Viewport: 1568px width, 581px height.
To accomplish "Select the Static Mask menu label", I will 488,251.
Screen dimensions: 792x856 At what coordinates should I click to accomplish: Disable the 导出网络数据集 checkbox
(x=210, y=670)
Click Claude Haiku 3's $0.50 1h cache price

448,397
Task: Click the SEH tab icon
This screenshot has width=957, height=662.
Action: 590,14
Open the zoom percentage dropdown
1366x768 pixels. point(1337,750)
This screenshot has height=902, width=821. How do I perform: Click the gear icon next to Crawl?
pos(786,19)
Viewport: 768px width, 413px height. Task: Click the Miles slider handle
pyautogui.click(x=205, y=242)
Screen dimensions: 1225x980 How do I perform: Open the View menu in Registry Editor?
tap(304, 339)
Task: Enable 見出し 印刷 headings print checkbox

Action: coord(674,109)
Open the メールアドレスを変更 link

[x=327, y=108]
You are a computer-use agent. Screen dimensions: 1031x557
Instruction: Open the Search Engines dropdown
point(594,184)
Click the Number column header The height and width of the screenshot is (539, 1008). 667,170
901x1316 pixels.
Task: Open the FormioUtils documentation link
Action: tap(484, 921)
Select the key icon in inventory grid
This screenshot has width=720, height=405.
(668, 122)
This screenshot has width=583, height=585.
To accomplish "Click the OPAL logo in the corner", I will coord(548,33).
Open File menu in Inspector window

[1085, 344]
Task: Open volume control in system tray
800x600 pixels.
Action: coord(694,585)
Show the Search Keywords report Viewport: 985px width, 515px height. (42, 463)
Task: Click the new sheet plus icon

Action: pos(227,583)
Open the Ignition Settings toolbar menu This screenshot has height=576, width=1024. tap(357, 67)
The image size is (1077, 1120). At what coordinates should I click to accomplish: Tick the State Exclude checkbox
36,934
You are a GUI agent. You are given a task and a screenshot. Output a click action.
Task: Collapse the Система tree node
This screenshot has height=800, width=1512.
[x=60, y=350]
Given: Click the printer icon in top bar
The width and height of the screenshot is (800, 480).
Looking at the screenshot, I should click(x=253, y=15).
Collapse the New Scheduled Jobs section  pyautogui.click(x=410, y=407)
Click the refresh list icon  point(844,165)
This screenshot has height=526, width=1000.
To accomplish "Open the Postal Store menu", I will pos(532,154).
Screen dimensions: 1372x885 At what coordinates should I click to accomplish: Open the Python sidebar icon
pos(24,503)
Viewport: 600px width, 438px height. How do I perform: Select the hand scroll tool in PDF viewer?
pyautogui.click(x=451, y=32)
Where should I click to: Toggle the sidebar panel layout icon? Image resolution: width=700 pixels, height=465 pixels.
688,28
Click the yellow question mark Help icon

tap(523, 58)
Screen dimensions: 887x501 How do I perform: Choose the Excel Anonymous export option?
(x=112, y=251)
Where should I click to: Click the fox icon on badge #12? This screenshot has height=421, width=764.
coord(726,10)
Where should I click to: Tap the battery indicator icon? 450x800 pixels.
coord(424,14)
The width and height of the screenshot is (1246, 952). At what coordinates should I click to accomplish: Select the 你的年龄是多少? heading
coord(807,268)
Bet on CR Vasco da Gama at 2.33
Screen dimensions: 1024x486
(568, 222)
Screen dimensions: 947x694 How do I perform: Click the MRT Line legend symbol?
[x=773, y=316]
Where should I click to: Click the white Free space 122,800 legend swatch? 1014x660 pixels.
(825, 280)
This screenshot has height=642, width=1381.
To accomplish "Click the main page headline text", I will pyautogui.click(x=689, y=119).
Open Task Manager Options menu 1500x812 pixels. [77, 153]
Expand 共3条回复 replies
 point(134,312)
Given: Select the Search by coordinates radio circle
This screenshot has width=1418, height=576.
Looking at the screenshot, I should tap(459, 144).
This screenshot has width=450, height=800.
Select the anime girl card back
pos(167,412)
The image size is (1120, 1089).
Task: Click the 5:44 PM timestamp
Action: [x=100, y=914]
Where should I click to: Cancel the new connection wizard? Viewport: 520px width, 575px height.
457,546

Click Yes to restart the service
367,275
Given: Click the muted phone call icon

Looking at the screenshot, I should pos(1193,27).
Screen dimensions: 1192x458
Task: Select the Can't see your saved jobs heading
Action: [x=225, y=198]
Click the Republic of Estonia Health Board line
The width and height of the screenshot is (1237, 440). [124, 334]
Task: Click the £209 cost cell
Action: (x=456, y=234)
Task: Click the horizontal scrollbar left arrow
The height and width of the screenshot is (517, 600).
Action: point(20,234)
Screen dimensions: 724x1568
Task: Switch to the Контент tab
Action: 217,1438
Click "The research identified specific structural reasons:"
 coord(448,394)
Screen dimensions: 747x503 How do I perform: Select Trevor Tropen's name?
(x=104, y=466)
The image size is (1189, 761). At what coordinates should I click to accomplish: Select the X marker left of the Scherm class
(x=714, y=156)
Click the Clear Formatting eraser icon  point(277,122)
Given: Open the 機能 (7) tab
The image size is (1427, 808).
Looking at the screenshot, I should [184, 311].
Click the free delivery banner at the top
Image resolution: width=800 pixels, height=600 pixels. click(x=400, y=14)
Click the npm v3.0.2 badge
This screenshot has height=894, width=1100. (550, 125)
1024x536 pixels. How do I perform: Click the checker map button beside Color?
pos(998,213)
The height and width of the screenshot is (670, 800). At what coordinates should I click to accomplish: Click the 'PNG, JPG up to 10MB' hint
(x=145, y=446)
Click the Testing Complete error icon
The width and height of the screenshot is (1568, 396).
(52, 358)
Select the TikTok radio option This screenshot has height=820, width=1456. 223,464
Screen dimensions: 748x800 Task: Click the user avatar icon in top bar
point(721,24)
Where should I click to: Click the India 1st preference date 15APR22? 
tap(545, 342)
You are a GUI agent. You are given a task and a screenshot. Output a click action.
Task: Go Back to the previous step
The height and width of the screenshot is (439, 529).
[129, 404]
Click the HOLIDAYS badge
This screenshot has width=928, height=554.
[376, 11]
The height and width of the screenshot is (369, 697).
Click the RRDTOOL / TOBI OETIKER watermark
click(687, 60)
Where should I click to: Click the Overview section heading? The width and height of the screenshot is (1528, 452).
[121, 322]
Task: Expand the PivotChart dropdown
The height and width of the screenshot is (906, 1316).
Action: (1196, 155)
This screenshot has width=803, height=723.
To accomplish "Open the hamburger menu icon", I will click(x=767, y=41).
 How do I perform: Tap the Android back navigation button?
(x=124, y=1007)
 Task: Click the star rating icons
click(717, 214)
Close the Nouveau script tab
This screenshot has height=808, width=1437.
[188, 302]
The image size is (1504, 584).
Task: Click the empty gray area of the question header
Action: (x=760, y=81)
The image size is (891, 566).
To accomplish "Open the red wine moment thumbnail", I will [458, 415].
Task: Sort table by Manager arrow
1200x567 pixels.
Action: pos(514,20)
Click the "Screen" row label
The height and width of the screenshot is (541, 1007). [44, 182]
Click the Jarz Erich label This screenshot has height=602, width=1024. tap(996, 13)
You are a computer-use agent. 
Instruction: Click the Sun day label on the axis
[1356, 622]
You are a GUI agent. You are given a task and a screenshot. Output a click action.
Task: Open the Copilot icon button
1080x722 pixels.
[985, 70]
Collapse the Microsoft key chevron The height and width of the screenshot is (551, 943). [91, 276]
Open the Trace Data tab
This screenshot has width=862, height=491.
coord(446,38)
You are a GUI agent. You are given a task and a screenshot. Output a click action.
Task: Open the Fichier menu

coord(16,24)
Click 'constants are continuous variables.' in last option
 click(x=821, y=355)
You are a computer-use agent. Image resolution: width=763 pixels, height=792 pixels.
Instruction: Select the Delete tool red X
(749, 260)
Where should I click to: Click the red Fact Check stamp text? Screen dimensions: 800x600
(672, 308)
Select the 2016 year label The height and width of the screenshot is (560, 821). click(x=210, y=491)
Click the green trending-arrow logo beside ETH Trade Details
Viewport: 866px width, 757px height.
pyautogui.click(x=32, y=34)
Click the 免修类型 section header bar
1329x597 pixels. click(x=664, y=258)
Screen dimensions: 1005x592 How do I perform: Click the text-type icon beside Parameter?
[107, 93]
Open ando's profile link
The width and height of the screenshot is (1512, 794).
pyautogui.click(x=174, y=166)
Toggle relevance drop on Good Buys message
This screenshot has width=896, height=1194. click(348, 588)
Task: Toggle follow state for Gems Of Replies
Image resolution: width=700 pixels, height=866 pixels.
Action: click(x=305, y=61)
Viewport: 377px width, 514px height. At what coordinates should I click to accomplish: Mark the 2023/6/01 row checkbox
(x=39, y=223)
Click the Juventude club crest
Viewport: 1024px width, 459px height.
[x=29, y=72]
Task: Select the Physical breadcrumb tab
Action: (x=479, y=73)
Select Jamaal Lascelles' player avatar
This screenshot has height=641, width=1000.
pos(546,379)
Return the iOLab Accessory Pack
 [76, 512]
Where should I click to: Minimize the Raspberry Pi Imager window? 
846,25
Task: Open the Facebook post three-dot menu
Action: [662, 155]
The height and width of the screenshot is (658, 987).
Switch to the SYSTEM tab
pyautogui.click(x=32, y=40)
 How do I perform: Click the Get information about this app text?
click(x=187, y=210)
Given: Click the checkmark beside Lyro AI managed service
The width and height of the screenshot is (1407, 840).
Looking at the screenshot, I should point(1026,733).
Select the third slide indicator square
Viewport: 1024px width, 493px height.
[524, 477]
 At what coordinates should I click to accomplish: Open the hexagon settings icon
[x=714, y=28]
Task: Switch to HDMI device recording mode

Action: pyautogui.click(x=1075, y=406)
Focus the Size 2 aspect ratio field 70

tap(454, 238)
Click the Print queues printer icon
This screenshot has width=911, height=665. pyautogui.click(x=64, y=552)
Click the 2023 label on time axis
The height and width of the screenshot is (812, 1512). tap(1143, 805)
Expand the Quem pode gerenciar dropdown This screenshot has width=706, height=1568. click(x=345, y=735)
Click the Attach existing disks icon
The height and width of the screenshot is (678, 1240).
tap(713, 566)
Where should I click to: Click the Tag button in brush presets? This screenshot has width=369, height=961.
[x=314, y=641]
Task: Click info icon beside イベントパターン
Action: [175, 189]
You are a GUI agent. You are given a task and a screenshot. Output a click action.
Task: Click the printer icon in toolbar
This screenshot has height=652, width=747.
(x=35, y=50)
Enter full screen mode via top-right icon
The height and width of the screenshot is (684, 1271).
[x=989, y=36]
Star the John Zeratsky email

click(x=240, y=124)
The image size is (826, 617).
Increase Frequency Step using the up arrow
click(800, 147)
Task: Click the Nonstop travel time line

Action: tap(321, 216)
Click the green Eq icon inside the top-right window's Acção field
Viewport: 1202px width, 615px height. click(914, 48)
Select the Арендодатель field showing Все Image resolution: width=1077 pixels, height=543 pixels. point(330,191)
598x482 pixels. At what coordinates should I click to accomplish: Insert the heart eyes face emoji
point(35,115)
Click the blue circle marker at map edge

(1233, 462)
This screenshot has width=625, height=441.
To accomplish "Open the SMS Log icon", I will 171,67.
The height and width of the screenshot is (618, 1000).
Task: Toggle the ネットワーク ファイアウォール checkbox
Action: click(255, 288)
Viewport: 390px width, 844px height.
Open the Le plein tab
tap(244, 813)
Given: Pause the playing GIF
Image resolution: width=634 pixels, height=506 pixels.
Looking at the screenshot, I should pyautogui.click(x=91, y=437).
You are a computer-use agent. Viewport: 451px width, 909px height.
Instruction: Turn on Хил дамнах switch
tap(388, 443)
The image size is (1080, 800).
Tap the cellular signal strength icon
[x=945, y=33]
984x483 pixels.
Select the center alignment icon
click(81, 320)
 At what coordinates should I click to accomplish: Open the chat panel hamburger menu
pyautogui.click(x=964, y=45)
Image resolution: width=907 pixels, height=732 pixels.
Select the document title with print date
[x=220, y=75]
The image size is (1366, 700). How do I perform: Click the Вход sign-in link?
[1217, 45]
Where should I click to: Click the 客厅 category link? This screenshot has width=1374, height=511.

════════

§ **What the exercise asks**
Return exactly, and only, the lines above starting at the line that contains "Where should I click to: Tap" and ending at the line that contains "This screenshot has height=642, width=1381.".

§ **Solution**
Where should I click to: Tap the battery indicator icon? 450x800 pixels.
coord(424,14)
The width and height of the screenshot is (1246, 952). At what coordinates should I click to accomplish: Select the 你的年龄是多少? heading
coord(807,268)
Bet on CR Vasco da Gama at 2.33
Screen dimensions: 1024x486
(568, 222)
Screen dimensions: 947x694 How do I perform: Click the MRT Line legend symbol?
[x=773, y=316]
Where should I click to: Click the white Free space 122,800 legend swatch? 1014x660 pixels.
(825, 280)
This screenshot has height=642, width=1381.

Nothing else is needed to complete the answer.